Could Bond Markets Finally Be Making Sense Again?

For decades, betting that long-term bond rates would rise was known as the widow-maker trade: It was simultaneously the most sensible and the most consistently money-losing wager an investor could make. Could this be the month the trade finally pays off?

The logic remains sound. As rich countries grow older, they are spending like crazy, and they have no earthly way of paying for all their debt. So it stands to reason that rates will go up eventually. And yet for most of the last 20 years, rates didn’t go up — they went down. This so defied the basic laws of economics that some economists said they no longer applied — and then policy makers believed them, and spent even more.

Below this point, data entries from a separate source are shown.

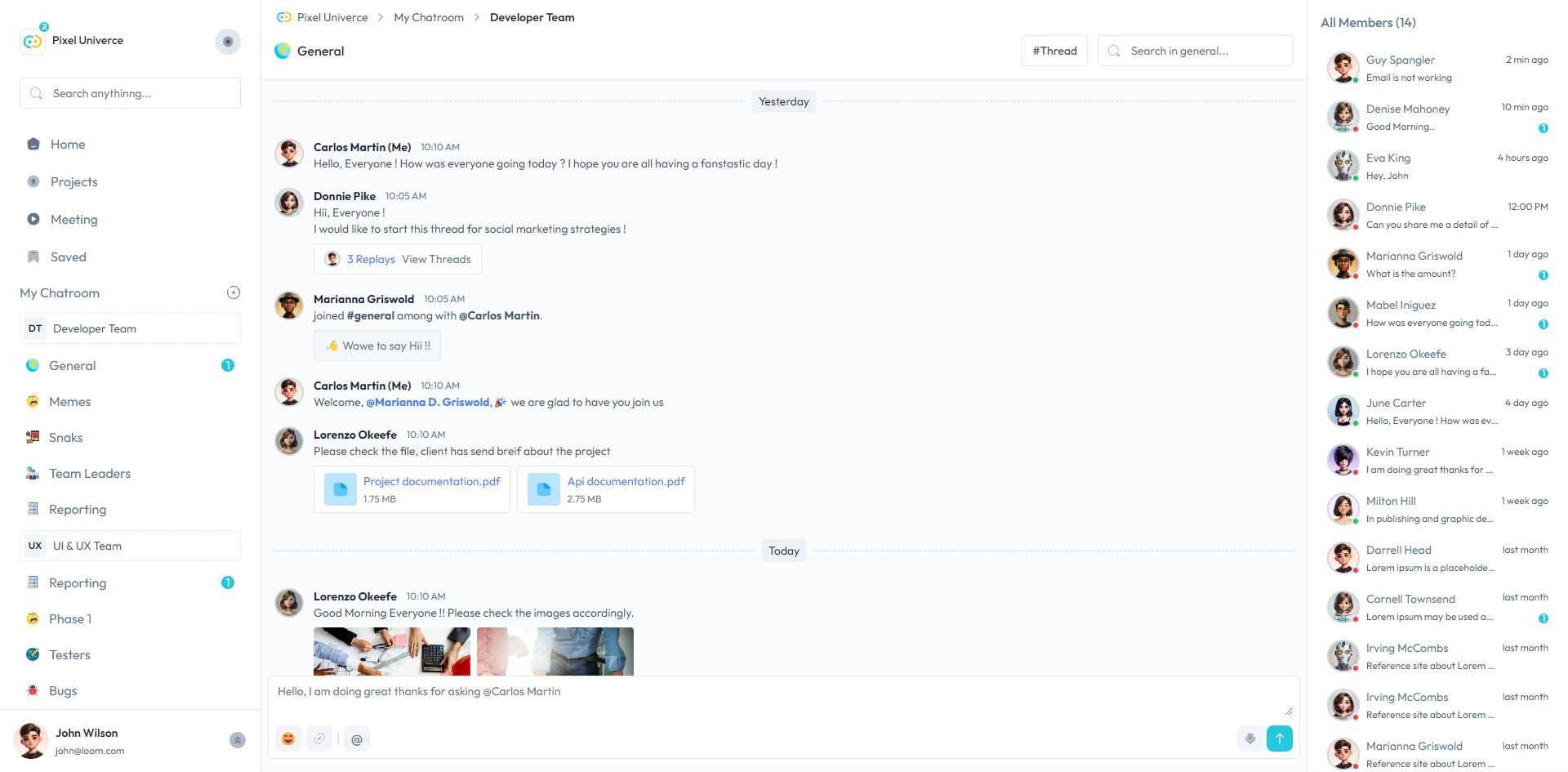The image size is (1568, 772).
Task: Click the emoji picker icon in composer
Action: pos(288,739)
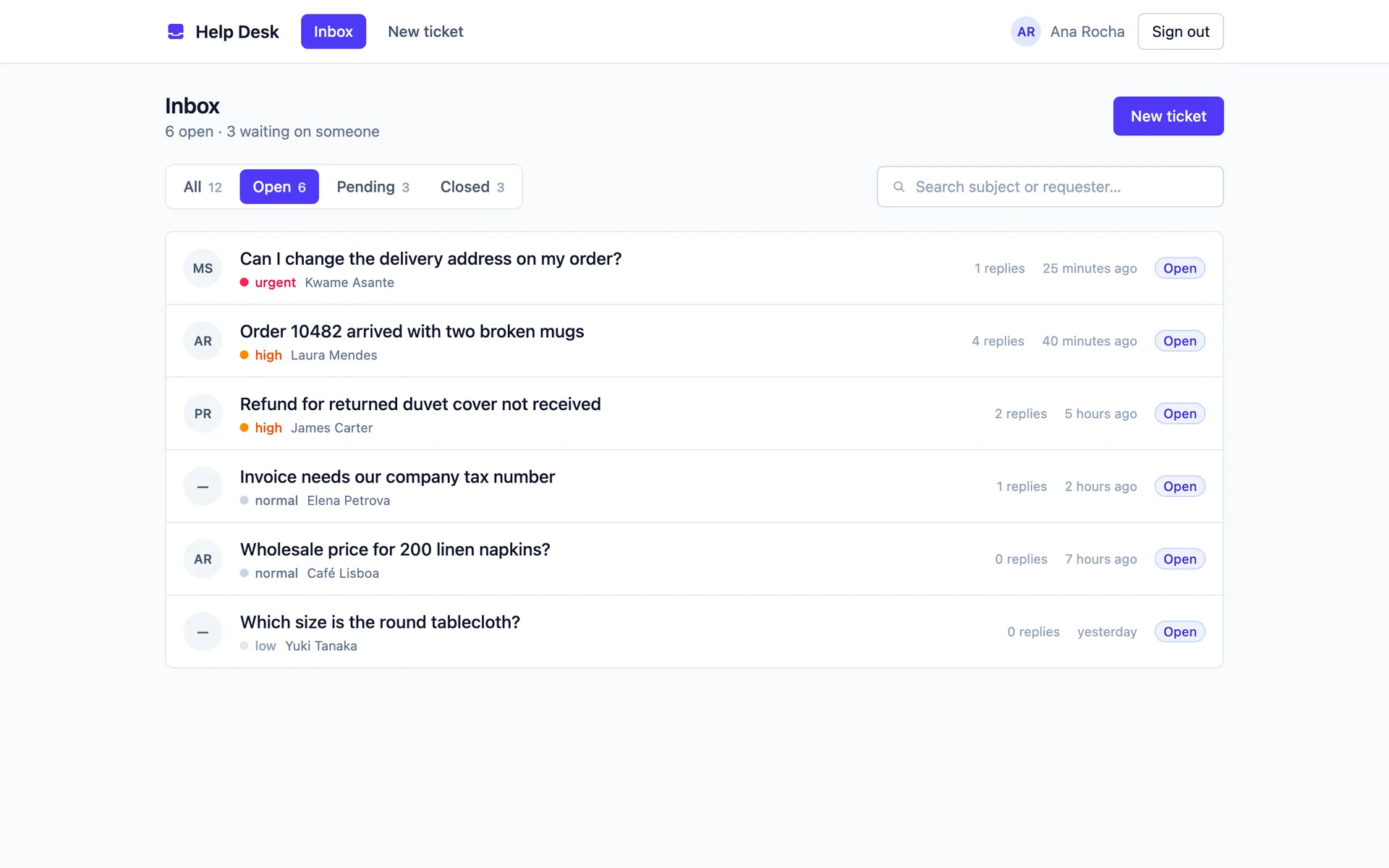Open the Inbox nav item
This screenshot has width=1389, height=868.
[x=334, y=32]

Rates have finally gone up in the last few years. Now the 30-year bond yield is rising in almost every rich country, except for those relatively prudent Swiss.

BB Rsik Rise graph

Most of the action is on the 30-year bond, which some see as a reassuring sign that a crisis is not imminent. After all, most credit is based on shorter-duration bonds. And while rates of about 5% may seem high, from a historical perspective they are not; the 30-year US yield is about one-third of what it was in the 1980s. Finally, rates have generally been higher since the pandemic, and nothing important has broken. Bond investors have had some good returns in the last year in the US as rates have remained steady, while rising rates in Europe may be less about macro panic and more about pension funds buying shorter-term bonds.